The issue is bound to come to a head in the coming weeks. There had been some media reports that Truss might ask the EU to extend existing “grace periods”, which waive some checks at Northern Ireland’s ports. But she must also have an eye to Northern Ireland’s Democratic Unionist Party, which is holding up the formation of a power-sharing devolved administration because it wants the protocol to be scrapped, even though most businesses say it is working, albeit imperfectly.
If the deadlock over the formation of a new executive is not broken by October 28, then new elections will have to be held in Northern Ireland.
Meanwhile, the diplomatic dance continues across continents. On Sunday, Truss met the Irish Taoiseach – or as she calls him, the “Tea-sock” – Micheál Martin, while US speaker of the House Nancy Pelosi met US ambassador to Ireland Claire Cronin in Shannon airport to discuss “the importance of the UK & EU reaching a negotiated solution” on the protocol.
In New York, Truss is also due to meet French president Emmanuel Macron – presumably to place the Sorting Hat on his head to decide whether he is a friend or a foe – and she will also hold talks with European Commission president Ursula von der Leyen. Observers say these discussions could be critical.

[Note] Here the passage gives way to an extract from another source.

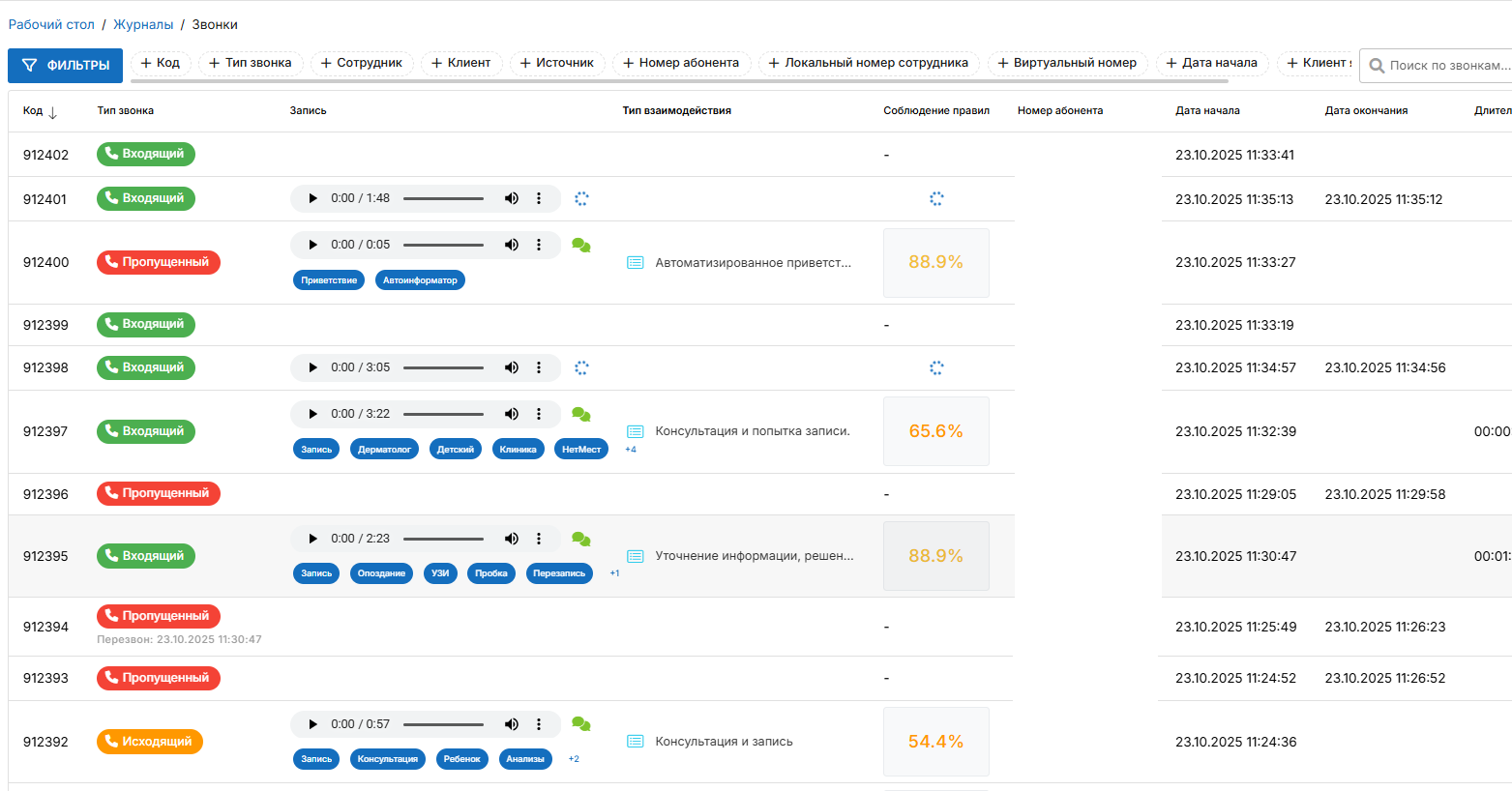Screen dimensions: 1512x791
Task: Open the three-dot menu on call 912397 player
Action: [x=539, y=414]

The jury is still out on whether Truss is going to seek out that negotiated solution she claims to want on the protocol or hold firm on getting everything she, and her ultra-Brexiteer European Research Group-backers, desire.
It’s not all bad news: the UK has struck two trade deals in the US – with Indiana and North Carolina. And there is a partnership deal with the state of Georgia. Still, it’s hardly the flood of free trade British voters were promised in 2016.
Truss – ever the one for a strategic, principle-defying pivot – says her interest has now shifted eastwards, with hopes for a trade deal with India by late October. She also wants a deal with the Gulf Cooperation Council (GCC), made up of Bahrain, Kuwait, Oman, Qatar, Saudi Arabia and the United Arab Emirates.
How fortunate that the UK seems determined to keep human rights issues out of trade talks – as revealed by former trade minister Anne-Marie Trevelyan. Otherwise, things could have been awkward.